-- What is expected --
Could each record be restated word for word?

-- Materials provided --
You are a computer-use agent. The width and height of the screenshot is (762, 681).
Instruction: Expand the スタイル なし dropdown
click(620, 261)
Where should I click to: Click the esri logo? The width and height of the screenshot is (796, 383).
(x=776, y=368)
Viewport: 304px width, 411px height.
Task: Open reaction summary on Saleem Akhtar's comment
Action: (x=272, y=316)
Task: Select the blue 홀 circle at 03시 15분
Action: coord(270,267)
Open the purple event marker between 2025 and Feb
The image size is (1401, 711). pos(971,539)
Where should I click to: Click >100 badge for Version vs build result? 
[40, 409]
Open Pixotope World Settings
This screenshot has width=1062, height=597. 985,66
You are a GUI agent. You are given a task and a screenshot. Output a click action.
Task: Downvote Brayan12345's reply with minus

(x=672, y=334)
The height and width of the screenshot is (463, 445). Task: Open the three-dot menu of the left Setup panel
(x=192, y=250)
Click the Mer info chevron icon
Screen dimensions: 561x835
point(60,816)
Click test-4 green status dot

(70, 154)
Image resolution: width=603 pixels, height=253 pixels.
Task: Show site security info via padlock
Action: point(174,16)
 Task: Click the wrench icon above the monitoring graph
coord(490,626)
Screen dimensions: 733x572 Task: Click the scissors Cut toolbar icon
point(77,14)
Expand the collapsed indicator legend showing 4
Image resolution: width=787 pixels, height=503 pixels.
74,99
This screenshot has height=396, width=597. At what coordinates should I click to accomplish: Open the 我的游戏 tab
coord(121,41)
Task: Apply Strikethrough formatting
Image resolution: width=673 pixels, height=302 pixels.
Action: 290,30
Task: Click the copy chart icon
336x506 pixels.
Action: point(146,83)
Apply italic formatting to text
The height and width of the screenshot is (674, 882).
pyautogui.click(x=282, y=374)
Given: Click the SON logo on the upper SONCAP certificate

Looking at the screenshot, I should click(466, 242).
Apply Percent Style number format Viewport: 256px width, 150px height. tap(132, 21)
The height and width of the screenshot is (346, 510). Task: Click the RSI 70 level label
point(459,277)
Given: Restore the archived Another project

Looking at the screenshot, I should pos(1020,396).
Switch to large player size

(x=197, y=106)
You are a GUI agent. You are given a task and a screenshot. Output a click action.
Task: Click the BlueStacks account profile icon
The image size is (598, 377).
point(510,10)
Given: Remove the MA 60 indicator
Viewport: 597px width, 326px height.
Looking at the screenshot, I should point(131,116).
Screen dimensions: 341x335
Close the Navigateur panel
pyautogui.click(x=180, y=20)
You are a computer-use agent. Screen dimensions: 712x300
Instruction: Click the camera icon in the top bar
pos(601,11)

-- Response to this exercise --
You are a computer-use agent. The width and height of the screenshot is (762, 681).
Instruction: Expand the スタイル なし dropdown
click(620, 261)
Where should I click to: Click the esri logo? The width and height of the screenshot is (796, 383).
(x=776, y=368)
Viewport: 304px width, 411px height.
Task: Open reaction summary on Saleem Akhtar's comment
Action: (x=272, y=316)
Task: Select the blue 홀 circle at 03시 15분
Action: coord(270,267)
Open the purple event marker between 2025 and Feb
The image size is (1401, 711). pos(971,539)
Where should I click to: Click >100 badge for Version vs build result? 
[40, 409]
Open Pixotope World Settings
This screenshot has width=1062, height=597. 985,66
You are a GUI agent. You are given a task and a screenshot. Output a click action.
Task: Downvote Brayan12345's reply with minus

(x=672, y=334)
The height and width of the screenshot is (463, 445). Task: Open the three-dot menu of the left Setup panel
(x=192, y=250)
Click the Mer info chevron icon
Screen dimensions: 561x835
point(60,816)
Click test-4 green status dot

(70, 154)
Image resolution: width=603 pixels, height=253 pixels.
Task: Show site security info via padlock
Action: point(174,16)
 Task: Click the wrench icon above the monitoring graph
coord(490,626)
Screen dimensions: 733x572 Task: Click the scissors Cut toolbar icon
point(77,14)
Expand the collapsed indicator legend showing 4
Image resolution: width=787 pixels, height=503 pixels.
74,99
This screenshot has height=396, width=597. At what coordinates should I click to accomplish: Open the 我的游戏 tab
coord(121,41)
Task: Apply Strikethrough formatting
Image resolution: width=673 pixels, height=302 pixels.
Action: 290,30
Task: Click the copy chart icon
336x506 pixels.
Action: point(146,83)
Apply italic formatting to text
The height and width of the screenshot is (674, 882).
pyautogui.click(x=282, y=374)
Given: Click the SON logo on the upper SONCAP certificate

Looking at the screenshot, I should click(466, 242).
Apply Percent Style number format Viewport: 256px width, 150px height. tap(132, 21)
The height and width of the screenshot is (346, 510). Task: Click the RSI 70 level label
point(459,277)
Given: Restore the archived Another project

Looking at the screenshot, I should pos(1020,396).
Switch to large player size

(x=197, y=106)
You are a GUI agent. You are given a task and a screenshot. Output a click action.
Task: Click the BlueStacks account profile icon
The image size is (598, 377).
point(510,10)
Given: Remove the MA 60 indicator
Viewport: 597px width, 326px height.
Looking at the screenshot, I should point(131,116).
Screen dimensions: 341x335
Close the Navigateur panel
pyautogui.click(x=180, y=20)
You are a computer-use agent. Screen dimensions: 712x300
Instruction: Click the camera icon in the top bar
pos(601,11)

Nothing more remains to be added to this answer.